I was really looking forward to the little froggie and water lily and am disappointed to see them gone.  Now, I am having a hard time picking a cover I like.  If only they has a wild roses one like the purse, deep sigh!


----------



## Kathy (Nov 5, 2008)

Yes, I was disappointed to see the frog missing, but bought it anyway. Just love the color and the design.


----------



## luvmy4brats (Nov 9, 2008)

Yes. I have the Butterfly and I was debating buying a 2nd cover. The frog was cute.

I'm now holding out hope for a red one in the hummingbirds, river garden, or some sort of rose/floral one.


----------



## Linda Cannon-Mott (Oct 28, 2008)

I thought it was lovely and ordered it last night. Green is a favorite color and I love dragonfly's. I thought the design was beautiful. I know some were disappointed about the frog though.   I'm not a frog person.

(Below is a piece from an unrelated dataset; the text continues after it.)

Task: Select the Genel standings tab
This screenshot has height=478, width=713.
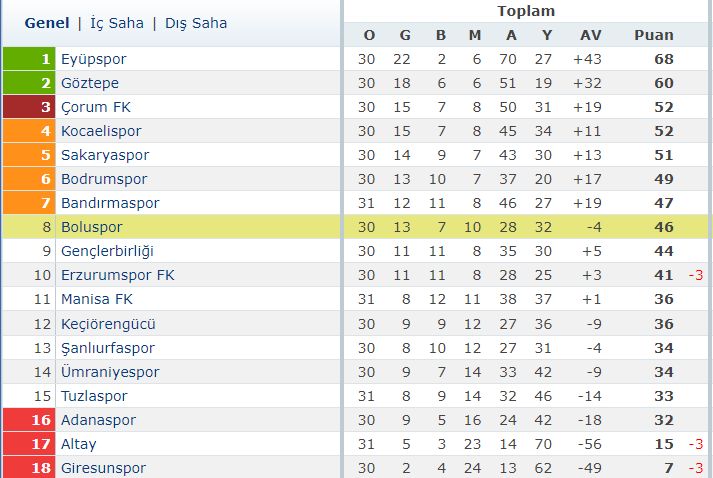Action: (47, 23)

I think Three Graces is beautiful and I also love hummingbirds...just walk away from Oberon Linda, just walk away.   Heck if I had my way I would probably order one of each.


----------



## MamaProfCrash (Dec 16, 2008)

There is a solution to the folder problem. I can have a Kindle for Science Fiction, a Kindle for Fantasy, a Kindle for Non-Fiction, a Kindle for Literature, and a Kindle for Adult books. Then I would need four more Oberon covers for each of my Kindles. Oh and a Kindle for Travel with things a bit more mixed up and a sixth Oberon cover.

hmmmm


----------



## Wannabe (Nov 6, 2008)

I was disappointed with the new Pond. Though I'm not a frog person either, I really liked the cattails and the water lily on the original. I also liked the dragonfly closure on the original. The new one looks kind of "busy" while the original looked peaceful and serene. Not sure if I'll order it now or not.


----------



## libro (Dec 3, 2008)

I liked the frog, but also love dragonflies, so I'm still okay with that cover.

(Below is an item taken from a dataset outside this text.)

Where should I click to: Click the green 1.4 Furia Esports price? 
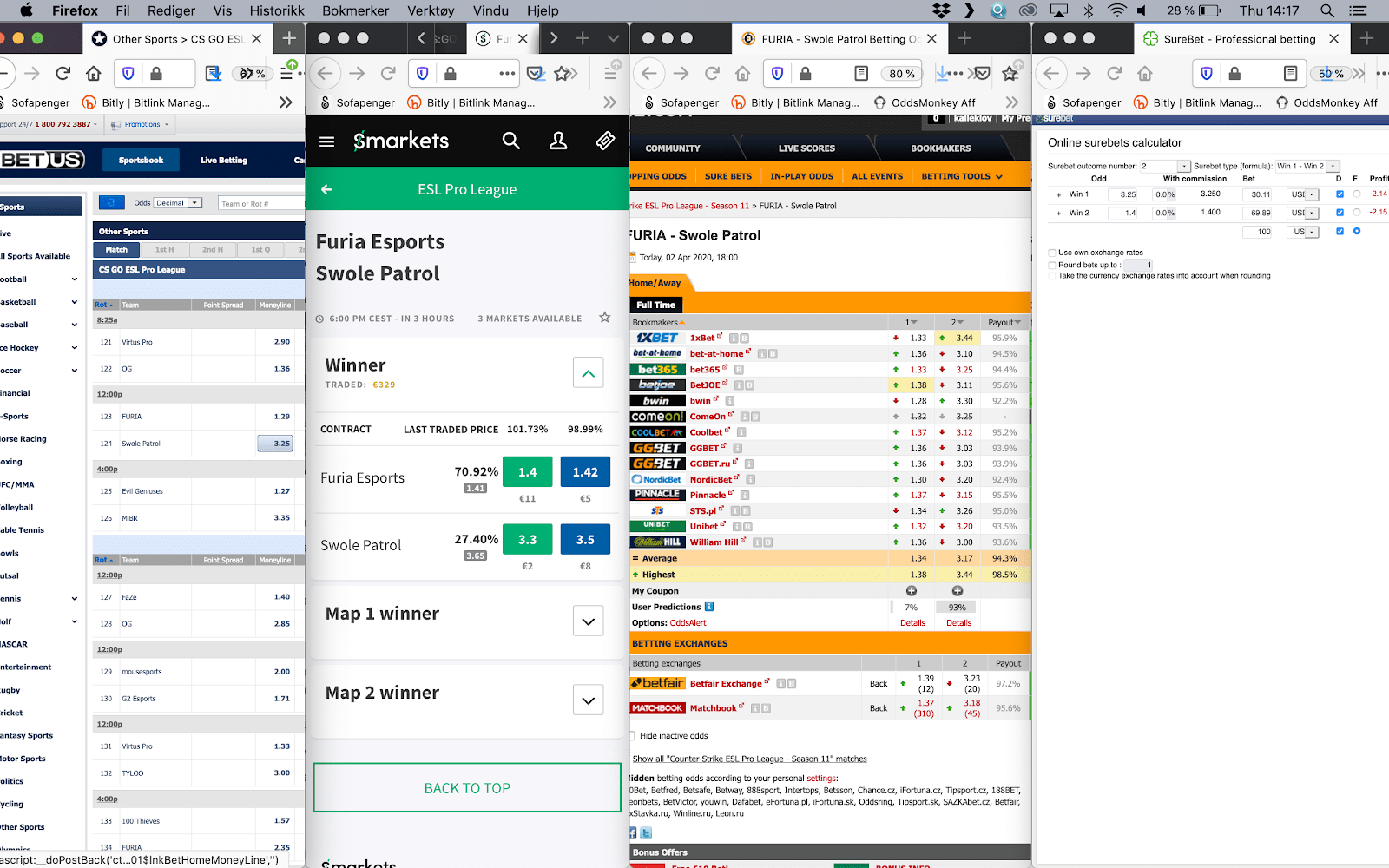coord(527,472)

However, I really do like The Forest (I'm a nature woman!)


----------



## KindleMom (Dec 11, 2008)

ProfCrash said:


> There is a solution to the folder problem. I can have a Kindle for Science Fiction, a Kindle for Fantasy, a Kindle for Non-Fiction, a Kindle for Literature, and a Kindle for Adult books. Then I would need four more Oberon covers for each of my Kindles. Oh and a Kindle for Travel with things a bit more mixed up and a sixth Oberon cover.
> 
> hmmmm


I like the way you think.

But then you'd be carring several Kindles which is equal to carrying several books - a problem the Kindle was supposed to solve.

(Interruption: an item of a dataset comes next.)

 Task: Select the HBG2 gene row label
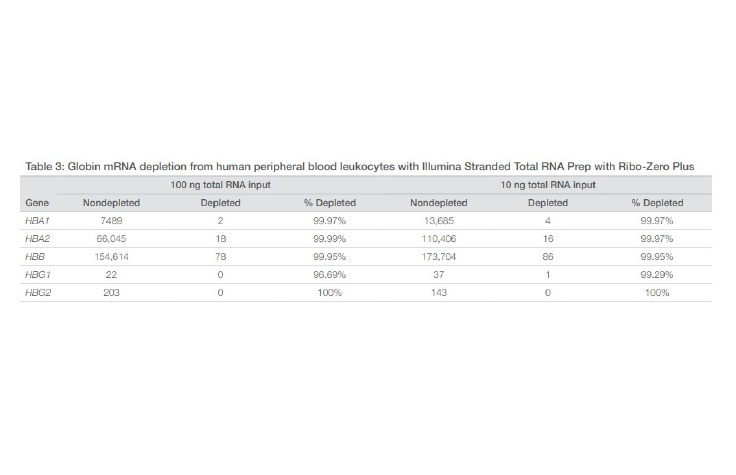click(x=38, y=292)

Maybe we need to rethink this one.


----------



## luvmy4brats (Nov 9, 2008)

ProfCrash said:


> There is a solution to the folder problem. I can have a Kindle for Science Fiction, a Kindle for Fantasy, a Kindle for Non-Fiction, a Kindle for Literature, and a Kindle for Adult books. Then I would need four more Oberon covers for each of my Kindles. Oh and a Kindle for Travel with things a bit more mixed up and a sixth Oberon cover.
> 
> hmmmm


Then you'll need a new bag for them all. And skins..


----------



## Betsy the Quilter (Oct 27, 2008)

(journal)







(kindle cover)

I had to go and look at the designs and compare them side by side to see what y'all were talking about. I'm not a big fan of green/fern, so I wouldn't get either one (although the journal comes in saddle, that might tempt me). I think they're both nice designs, but the frog or no frog, I'd have to pick the journal version as my choice, for whatever that's worth. Out of curiosity, I looked at all three sizes of journal, and they all have the frog design. I thought maybe it was a size issue but that doesn't seem to be the case.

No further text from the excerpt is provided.